## LISTING
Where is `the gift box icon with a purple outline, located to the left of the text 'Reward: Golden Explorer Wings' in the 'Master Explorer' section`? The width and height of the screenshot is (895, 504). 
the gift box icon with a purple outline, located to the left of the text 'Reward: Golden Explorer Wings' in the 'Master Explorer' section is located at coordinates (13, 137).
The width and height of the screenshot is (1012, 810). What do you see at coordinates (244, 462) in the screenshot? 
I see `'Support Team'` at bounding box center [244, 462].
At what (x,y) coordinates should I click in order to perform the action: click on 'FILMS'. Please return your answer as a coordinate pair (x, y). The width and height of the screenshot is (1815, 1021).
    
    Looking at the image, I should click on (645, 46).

## WORK TO BE COMPLETED
Starting at the line that contains "At what (x,y)" and ending at the end of the listing, rewrite those lines with "FILMS" changed to "MOVIES" and everything else left as it is.

## TASK OUTPUT
At what (x,y) coordinates should I click in order to perform the action: click on 'MOVIES'. Please return your answer as a coordinate pair (x, y). The width and height of the screenshot is (1815, 1021).
    
    Looking at the image, I should click on (645, 46).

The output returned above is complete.